# EXERCISE
Line by line, copy the material below exactly as given.

# DATA
▬▬▬▬▬▬

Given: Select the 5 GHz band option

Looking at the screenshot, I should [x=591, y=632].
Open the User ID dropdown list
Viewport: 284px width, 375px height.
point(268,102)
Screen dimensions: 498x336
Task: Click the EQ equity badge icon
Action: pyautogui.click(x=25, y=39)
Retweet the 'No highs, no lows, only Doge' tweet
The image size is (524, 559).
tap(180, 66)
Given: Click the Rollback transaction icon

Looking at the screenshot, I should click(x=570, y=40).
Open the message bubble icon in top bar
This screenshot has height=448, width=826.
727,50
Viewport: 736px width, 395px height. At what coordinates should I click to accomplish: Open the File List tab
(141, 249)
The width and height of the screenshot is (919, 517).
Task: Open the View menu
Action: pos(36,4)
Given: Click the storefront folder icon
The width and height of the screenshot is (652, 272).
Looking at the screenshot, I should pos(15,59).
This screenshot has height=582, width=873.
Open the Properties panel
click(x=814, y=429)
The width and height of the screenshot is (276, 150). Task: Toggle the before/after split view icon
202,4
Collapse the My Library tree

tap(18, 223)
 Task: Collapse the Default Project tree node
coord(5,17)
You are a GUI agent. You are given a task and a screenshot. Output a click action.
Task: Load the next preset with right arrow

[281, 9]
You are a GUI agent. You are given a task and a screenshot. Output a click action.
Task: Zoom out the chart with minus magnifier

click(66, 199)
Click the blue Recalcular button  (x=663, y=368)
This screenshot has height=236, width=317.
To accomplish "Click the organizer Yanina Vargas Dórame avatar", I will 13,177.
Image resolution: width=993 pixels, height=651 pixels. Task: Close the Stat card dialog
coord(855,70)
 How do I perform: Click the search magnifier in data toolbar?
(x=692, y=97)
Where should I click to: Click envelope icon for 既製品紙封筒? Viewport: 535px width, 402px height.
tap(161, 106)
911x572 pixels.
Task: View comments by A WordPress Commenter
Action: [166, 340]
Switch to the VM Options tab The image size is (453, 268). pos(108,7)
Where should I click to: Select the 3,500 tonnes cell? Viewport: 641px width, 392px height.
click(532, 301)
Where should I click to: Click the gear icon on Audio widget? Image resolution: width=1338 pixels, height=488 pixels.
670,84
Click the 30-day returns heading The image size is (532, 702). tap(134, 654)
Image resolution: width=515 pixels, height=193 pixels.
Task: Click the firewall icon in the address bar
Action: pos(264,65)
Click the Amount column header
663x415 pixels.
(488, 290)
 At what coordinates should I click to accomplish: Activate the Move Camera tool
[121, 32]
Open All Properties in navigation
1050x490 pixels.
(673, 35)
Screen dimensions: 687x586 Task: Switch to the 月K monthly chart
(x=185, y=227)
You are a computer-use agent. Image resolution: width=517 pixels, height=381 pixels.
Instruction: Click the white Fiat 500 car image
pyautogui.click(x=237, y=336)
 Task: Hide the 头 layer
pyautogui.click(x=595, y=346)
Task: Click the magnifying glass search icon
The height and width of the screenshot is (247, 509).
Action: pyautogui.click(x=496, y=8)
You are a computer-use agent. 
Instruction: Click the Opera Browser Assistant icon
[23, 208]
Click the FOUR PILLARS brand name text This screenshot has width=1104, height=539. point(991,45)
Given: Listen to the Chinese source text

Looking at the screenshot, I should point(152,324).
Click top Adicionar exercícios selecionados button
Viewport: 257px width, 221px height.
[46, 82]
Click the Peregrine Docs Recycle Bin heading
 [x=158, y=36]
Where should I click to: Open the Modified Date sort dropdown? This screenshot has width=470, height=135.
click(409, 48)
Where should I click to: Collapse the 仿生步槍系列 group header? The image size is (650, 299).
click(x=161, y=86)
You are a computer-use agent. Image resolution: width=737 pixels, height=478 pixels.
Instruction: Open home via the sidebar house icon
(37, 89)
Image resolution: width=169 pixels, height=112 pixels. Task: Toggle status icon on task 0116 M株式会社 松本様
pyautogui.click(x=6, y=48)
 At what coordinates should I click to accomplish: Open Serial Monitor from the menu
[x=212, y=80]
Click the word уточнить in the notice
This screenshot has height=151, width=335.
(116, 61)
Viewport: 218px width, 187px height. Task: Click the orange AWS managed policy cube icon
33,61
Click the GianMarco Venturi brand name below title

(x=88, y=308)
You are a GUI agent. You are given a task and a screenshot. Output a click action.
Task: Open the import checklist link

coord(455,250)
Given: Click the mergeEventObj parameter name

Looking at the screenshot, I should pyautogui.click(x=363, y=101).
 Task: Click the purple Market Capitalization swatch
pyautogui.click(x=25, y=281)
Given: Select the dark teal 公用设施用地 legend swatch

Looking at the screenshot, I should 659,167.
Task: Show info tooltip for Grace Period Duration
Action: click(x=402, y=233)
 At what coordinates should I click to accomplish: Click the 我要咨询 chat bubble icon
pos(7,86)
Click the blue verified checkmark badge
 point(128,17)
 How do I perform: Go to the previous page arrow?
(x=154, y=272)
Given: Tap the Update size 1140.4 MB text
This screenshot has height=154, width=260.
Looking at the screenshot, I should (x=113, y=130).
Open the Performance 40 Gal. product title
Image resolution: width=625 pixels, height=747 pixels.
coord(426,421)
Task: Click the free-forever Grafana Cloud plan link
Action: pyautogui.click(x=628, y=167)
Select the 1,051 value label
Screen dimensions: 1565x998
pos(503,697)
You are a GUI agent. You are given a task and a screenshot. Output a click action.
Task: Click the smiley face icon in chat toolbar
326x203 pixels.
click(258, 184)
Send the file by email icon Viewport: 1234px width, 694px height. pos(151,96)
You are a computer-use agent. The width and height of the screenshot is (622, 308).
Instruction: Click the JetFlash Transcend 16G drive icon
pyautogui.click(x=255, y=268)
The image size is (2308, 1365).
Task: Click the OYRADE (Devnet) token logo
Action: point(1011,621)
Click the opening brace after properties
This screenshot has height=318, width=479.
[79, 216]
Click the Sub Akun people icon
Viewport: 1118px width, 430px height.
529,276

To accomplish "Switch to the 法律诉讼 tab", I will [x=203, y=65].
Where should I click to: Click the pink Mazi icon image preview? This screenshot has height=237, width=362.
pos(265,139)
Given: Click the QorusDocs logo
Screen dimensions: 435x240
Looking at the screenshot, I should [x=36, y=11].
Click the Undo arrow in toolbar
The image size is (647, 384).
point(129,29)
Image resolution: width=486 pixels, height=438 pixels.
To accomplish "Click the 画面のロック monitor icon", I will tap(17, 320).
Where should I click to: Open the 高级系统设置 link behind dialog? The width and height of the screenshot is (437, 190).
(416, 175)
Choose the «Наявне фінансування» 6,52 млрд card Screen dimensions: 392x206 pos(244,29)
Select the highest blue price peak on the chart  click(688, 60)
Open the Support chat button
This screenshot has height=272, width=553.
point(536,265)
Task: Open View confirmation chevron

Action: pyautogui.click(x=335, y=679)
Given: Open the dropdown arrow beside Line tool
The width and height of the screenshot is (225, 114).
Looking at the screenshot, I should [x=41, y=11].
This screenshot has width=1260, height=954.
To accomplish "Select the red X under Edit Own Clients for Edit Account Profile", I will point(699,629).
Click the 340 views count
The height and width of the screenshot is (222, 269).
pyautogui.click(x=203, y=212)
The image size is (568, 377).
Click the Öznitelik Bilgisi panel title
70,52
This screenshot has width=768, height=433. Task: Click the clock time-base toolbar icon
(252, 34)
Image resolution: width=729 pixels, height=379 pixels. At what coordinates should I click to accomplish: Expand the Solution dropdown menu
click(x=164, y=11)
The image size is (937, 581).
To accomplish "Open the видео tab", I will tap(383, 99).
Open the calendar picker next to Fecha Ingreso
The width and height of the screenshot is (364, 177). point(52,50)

▬▬▬▬▬▬

# EXERCISE RESULT
Given: Select the 5 GHz band option

Looking at the screenshot, I should [x=591, y=632].
Open the User ID dropdown list
Viewport: 284px width, 375px height.
point(268,102)
Screen dimensions: 498x336
Task: Click the EQ equity badge icon
Action: pyautogui.click(x=25, y=39)
Retweet the 'No highs, no lows, only Doge' tweet
The image size is (524, 559).
tap(180, 66)
Given: Click the Rollback transaction icon

Looking at the screenshot, I should click(x=570, y=40).
Open the message bubble icon in top bar
This screenshot has height=448, width=826.
727,50
Viewport: 736px width, 395px height. At what coordinates should I click to accomplish: Open the File List tab
(141, 249)
The width and height of the screenshot is (919, 517).
Task: Open the View menu
Action: pos(36,4)
Given: Click the storefront folder icon
The width and height of the screenshot is (652, 272).
Looking at the screenshot, I should pos(15,59).
This screenshot has height=582, width=873.
Open the Properties panel
click(x=814, y=429)
The width and height of the screenshot is (276, 150). Task: Toggle the before/after split view icon
202,4
Collapse the My Library tree

tap(18, 223)
 Task: Collapse the Default Project tree node
coord(5,17)
You are a GUI agent. You are given a task and a screenshot. Output a click action.
Task: Load the next preset with right arrow

[281, 9]
You are a GUI agent. You are given a task and a screenshot. Output a click action.
Task: Zoom out the chart with minus magnifier

click(66, 199)
Click the blue Recalcular button  (x=663, y=368)
This screenshot has height=236, width=317.
To accomplish "Click the organizer Yanina Vargas Dórame avatar", I will 13,177.
Image resolution: width=993 pixels, height=651 pixels. Task: Close the Stat card dialog
coord(855,70)
 How do I perform: Click the search magnifier in data toolbar?
(x=692, y=97)
Where should I click to: Click envelope icon for 既製品紙封筒? Viewport: 535px width, 402px height.
tap(161, 106)
911x572 pixels.
Task: View comments by A WordPress Commenter
Action: [166, 340]
Switch to the VM Options tab The image size is (453, 268). pos(108,7)
Where should I click to: Select the 3,500 tonnes cell? Viewport: 641px width, 392px height.
click(532, 301)
Where should I click to: Click the gear icon on Audio widget? Image resolution: width=1338 pixels, height=488 pixels.
670,84
Click the 30-day returns heading The image size is (532, 702). tap(134, 654)
Image resolution: width=515 pixels, height=193 pixels.
Task: Click the firewall icon in the address bar
Action: pos(264,65)
Click the Amount column header
663x415 pixels.
(488, 290)
 At what coordinates should I click to accomplish: Activate the Move Camera tool
[121, 32]
Open All Properties in navigation
1050x490 pixels.
(673, 35)
Screen dimensions: 687x586 Task: Switch to the 月K monthly chart
(x=185, y=227)
You are a computer-use agent. Image resolution: width=517 pixels, height=381 pixels.
Instruction: Click the white Fiat 500 car image
pyautogui.click(x=237, y=336)
 Task: Hide the 头 layer
pyautogui.click(x=595, y=346)
Task: Click the magnifying glass search icon
The height and width of the screenshot is (247, 509).
Action: pyautogui.click(x=496, y=8)
You are a computer-use agent. 
Instruction: Click the Opera Browser Assistant icon
[23, 208]
Click the FOUR PILLARS brand name text This screenshot has width=1104, height=539. point(991,45)
Given: Listen to the Chinese source text

Looking at the screenshot, I should point(152,324).
Click top Adicionar exercícios selecionados button
Viewport: 257px width, 221px height.
[46, 82]
Click the Peregrine Docs Recycle Bin heading
 [x=158, y=36]
Where should I click to: Open the Modified Date sort dropdown? This screenshot has width=470, height=135.
click(409, 48)
Where should I click to: Collapse the 仿生步槍系列 group header? The image size is (650, 299).
click(x=161, y=86)
You are a computer-use agent. Image resolution: width=737 pixels, height=478 pixels.
Instruction: Open home via the sidebar house icon
(37, 89)
Image resolution: width=169 pixels, height=112 pixels. Task: Toggle status icon on task 0116 M株式会社 松本様
pyautogui.click(x=6, y=48)
 At what coordinates should I click to accomplish: Open Serial Monitor from the menu
[x=212, y=80]
Click the word уточнить in the notice
This screenshot has height=151, width=335.
(116, 61)
Viewport: 218px width, 187px height. Task: Click the orange AWS managed policy cube icon
33,61
Click the GianMarco Venturi brand name below title

(x=88, y=308)
You are a GUI agent. You are given a task and a screenshot. Output a click action.
Task: Open the import checklist link

coord(455,250)
Given: Click the mergeEventObj parameter name

Looking at the screenshot, I should pyautogui.click(x=363, y=101).
 Task: Click the purple Market Capitalization swatch
pyautogui.click(x=25, y=281)
Given: Select the dark teal 公用设施用地 legend swatch

Looking at the screenshot, I should 659,167.
Task: Show info tooltip for Grace Period Duration
Action: click(x=402, y=233)
 At what coordinates should I click to accomplish: Click the 我要咨询 chat bubble icon
pos(7,86)
Click the blue verified checkmark badge
 point(128,17)
 How do I perform: Go to the previous page arrow?
(x=154, y=272)
Given: Tap the Update size 1140.4 MB text
This screenshot has height=154, width=260.
Looking at the screenshot, I should (x=113, y=130).
Open the Performance 40 Gal. product title
Image resolution: width=625 pixels, height=747 pixels.
coord(426,421)
Task: Click the free-forever Grafana Cloud plan link
Action: pyautogui.click(x=628, y=167)
Select the 1,051 value label
Screen dimensions: 1565x998
pos(503,697)
You are a GUI agent. You are given a task and a screenshot. Output a click action.
Task: Click the smiley face icon in chat toolbar
326x203 pixels.
click(258, 184)
Send the file by email icon Viewport: 1234px width, 694px height. pos(151,96)
You are a computer-use agent. The width and height of the screenshot is (622, 308).
Instruction: Click the JetFlash Transcend 16G drive icon
pyautogui.click(x=255, y=268)
The image size is (2308, 1365).
Task: Click the OYRADE (Devnet) token logo
Action: point(1011,621)
Click the opening brace after properties
This screenshot has height=318, width=479.
[79, 216]
Click the Sub Akun people icon
Viewport: 1118px width, 430px height.
529,276

To accomplish "Switch to the 法律诉讼 tab", I will [x=203, y=65].
Where should I click to: Click the pink Mazi icon image preview? This screenshot has height=237, width=362.
pos(265,139)
Given: Click the QorusDocs logo
Screen dimensions: 435x240
Looking at the screenshot, I should [x=36, y=11].
Click the Undo arrow in toolbar
The image size is (647, 384).
point(129,29)
Image resolution: width=486 pixels, height=438 pixels.
To accomplish "Click the 画面のロック monitor icon", I will tap(17, 320).
Where should I click to: Open the 高级系统设置 link behind dialog? The width and height of the screenshot is (437, 190).
(416, 175)
Choose the «Наявне фінансування» 6,52 млрд card Screen dimensions: 392x206 pos(244,29)
Select the highest blue price peak on the chart  click(688, 60)
Open the Support chat button
This screenshot has height=272, width=553.
point(536,265)
Task: Open View confirmation chevron

Action: pyautogui.click(x=335, y=679)
Given: Open the dropdown arrow beside Line tool
The width and height of the screenshot is (225, 114).
Looking at the screenshot, I should [x=41, y=11].
This screenshot has width=1260, height=954.
To accomplish "Select the red X under Edit Own Clients for Edit Account Profile", I will point(699,629).
Click the 340 views count
The height and width of the screenshot is (222, 269).
pyautogui.click(x=203, y=212)
The image size is (568, 377).
Click the Öznitelik Bilgisi panel title
70,52
This screenshot has width=768, height=433. Task: Click the clock time-base toolbar icon
(252, 34)
Image resolution: width=729 pixels, height=379 pixels. At what coordinates should I click to accomplish: Expand the Solution dropdown menu
click(x=164, y=11)
The image size is (937, 581).
To accomplish "Open the видео tab", I will tap(383, 99).
Open the calendar picker next to Fecha Ingreso
The width and height of the screenshot is (364, 177). point(52,50)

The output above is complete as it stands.